## Task statement
Could you copy exactly the lines from the one containing "The image size is (1182, 667)." through the last line of the records, leaving out every picture?
[[ Records to process open ]]
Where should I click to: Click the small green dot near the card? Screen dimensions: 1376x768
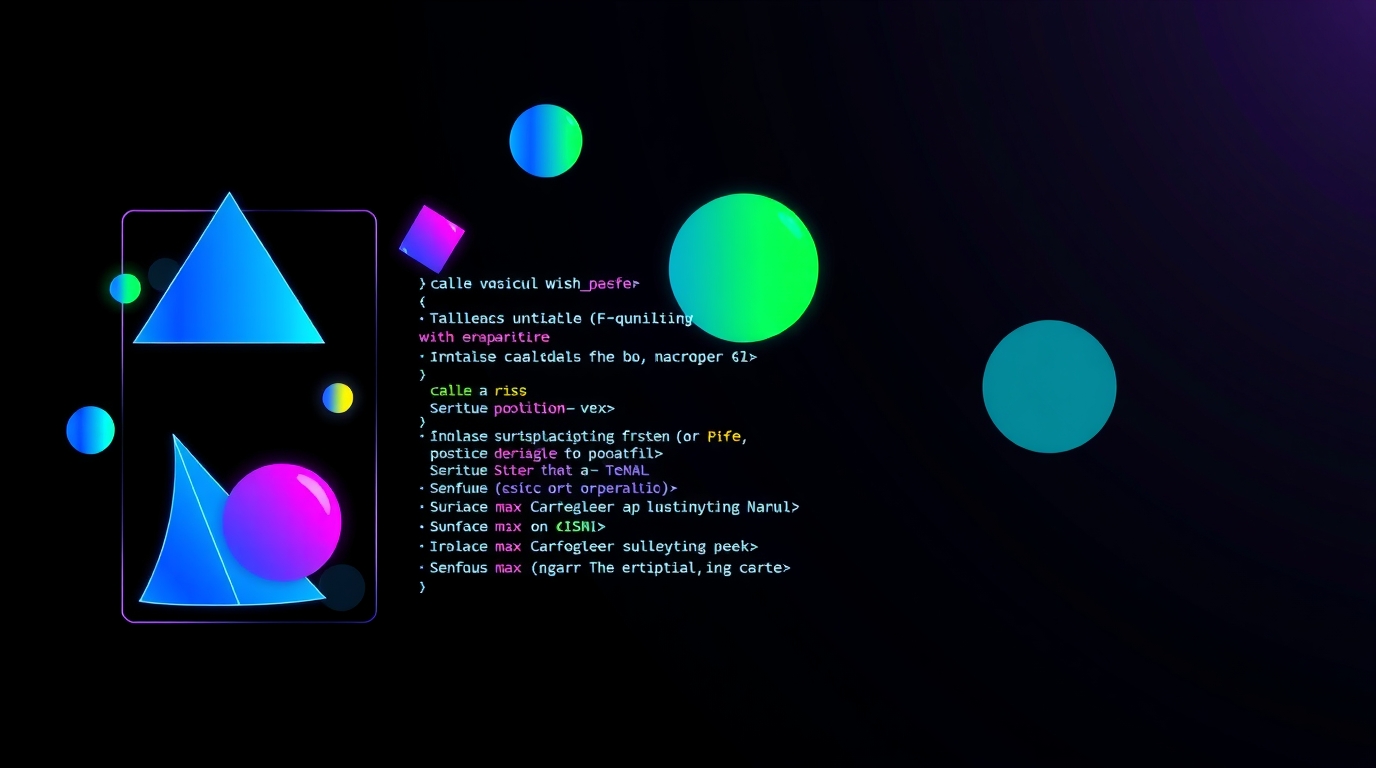pyautogui.click(x=124, y=288)
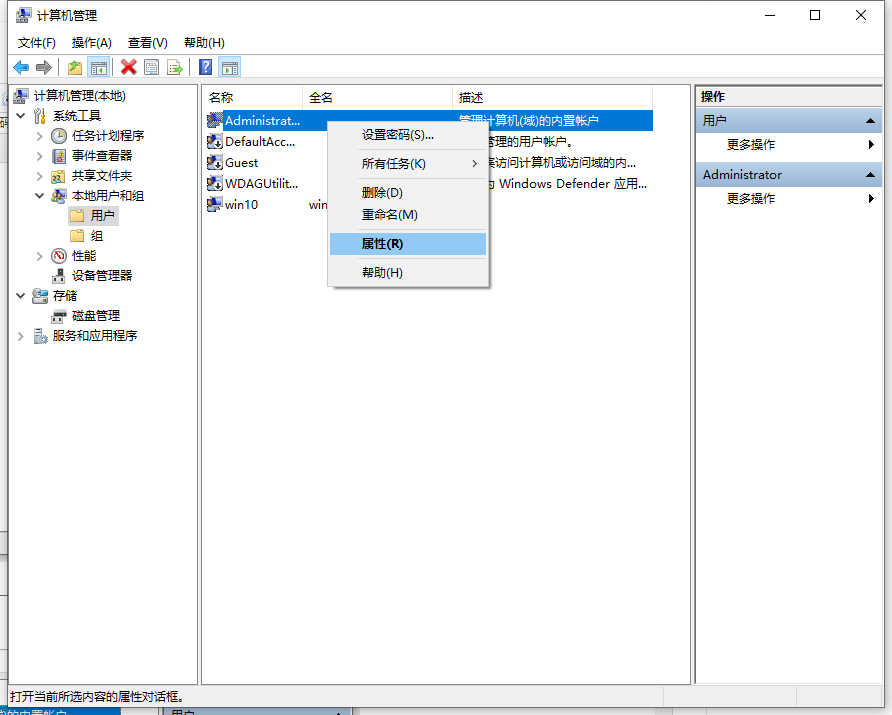The height and width of the screenshot is (715, 892).
Task: Click the red Delete toolbar icon
Action: [128, 67]
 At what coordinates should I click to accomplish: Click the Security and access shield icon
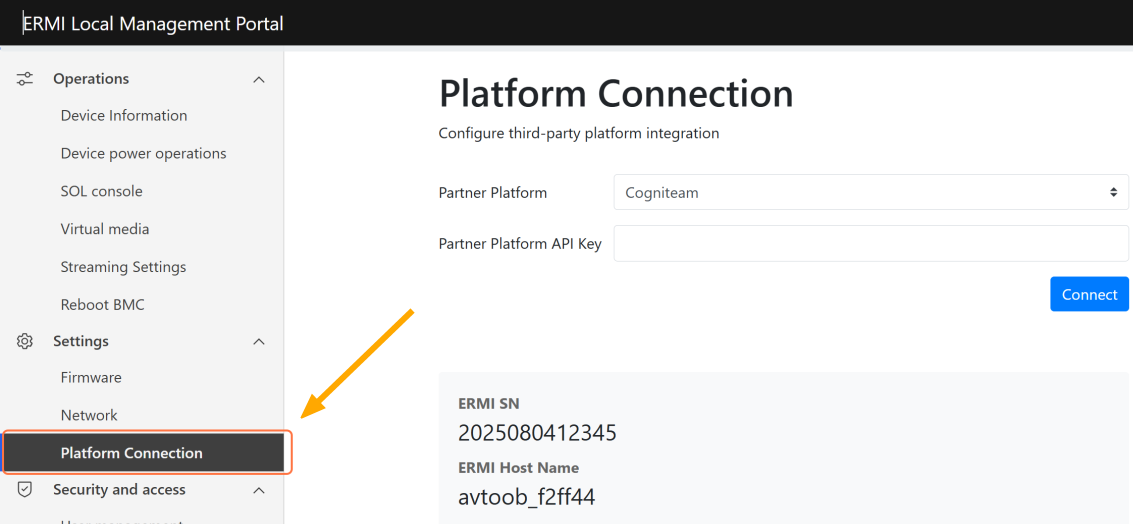tap(25, 490)
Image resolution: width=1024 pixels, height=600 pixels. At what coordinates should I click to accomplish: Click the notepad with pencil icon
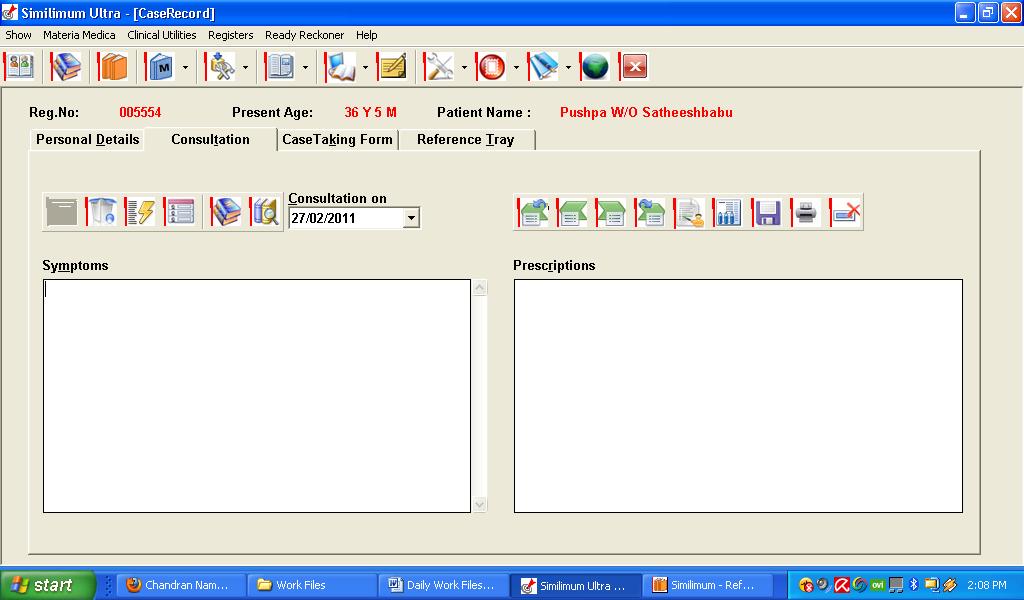392,67
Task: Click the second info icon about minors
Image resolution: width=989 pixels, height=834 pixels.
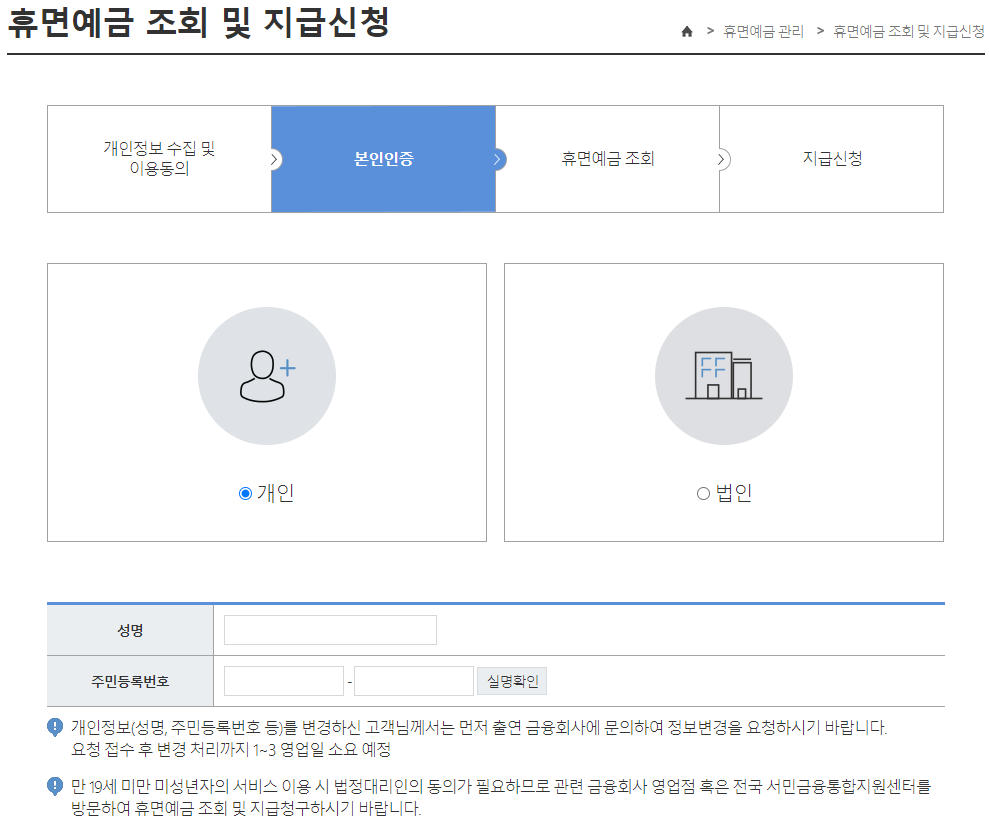Action: (54, 786)

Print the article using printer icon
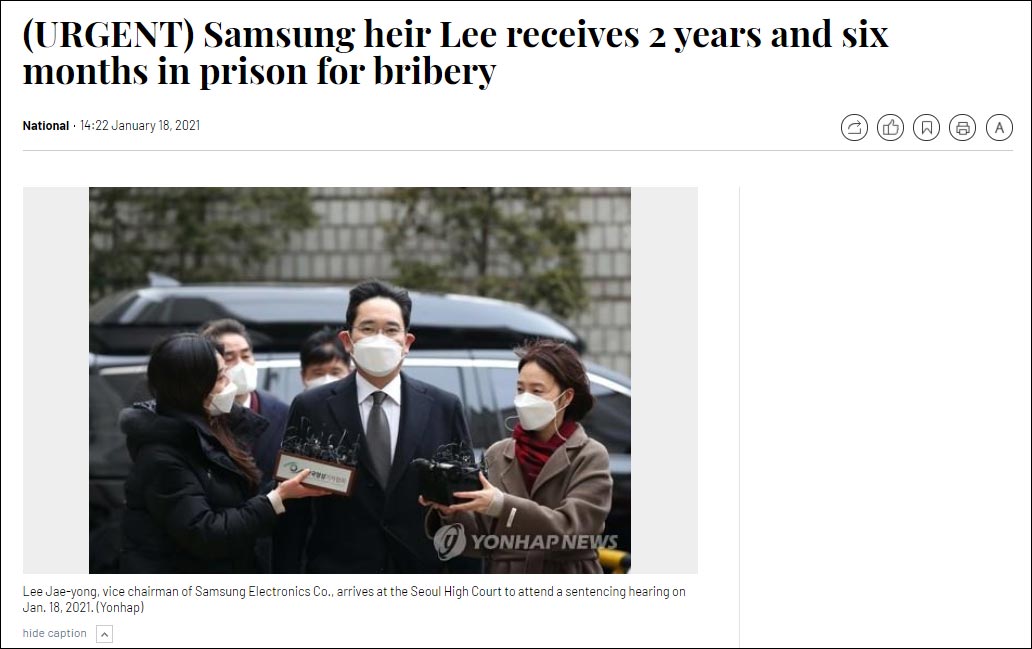[962, 128]
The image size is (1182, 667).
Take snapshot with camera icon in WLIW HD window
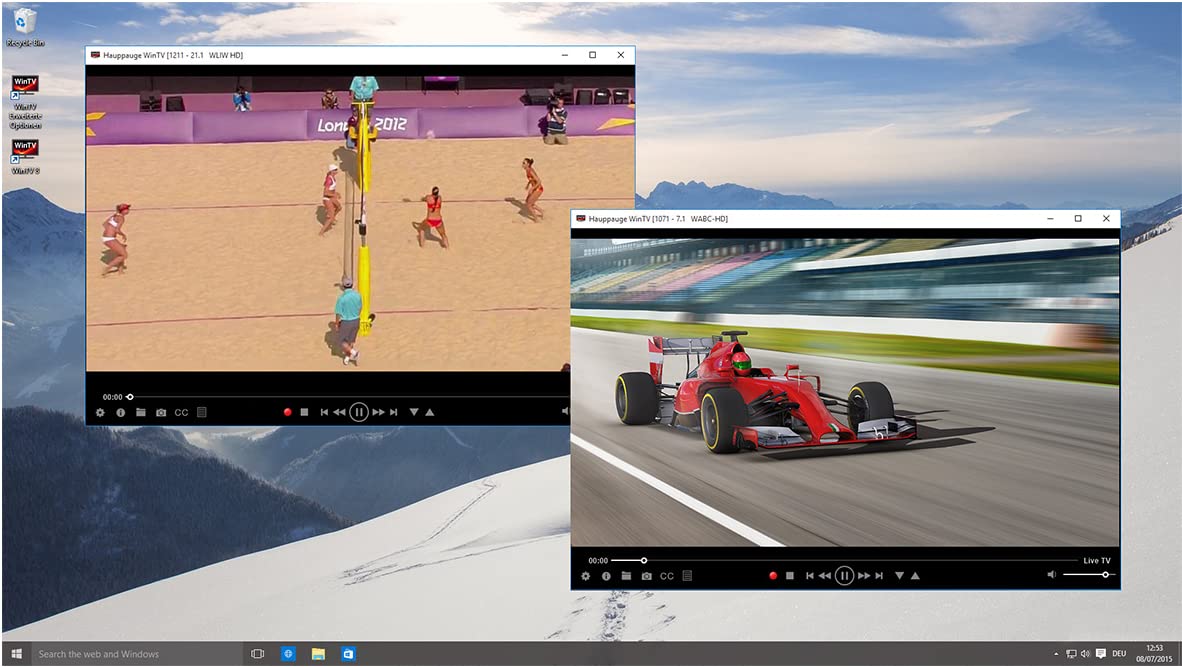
[[ Records to process closed ]]
## Output of the task
The image size is (1182, 667).
Take snapshot with camera icon in WLIW HD window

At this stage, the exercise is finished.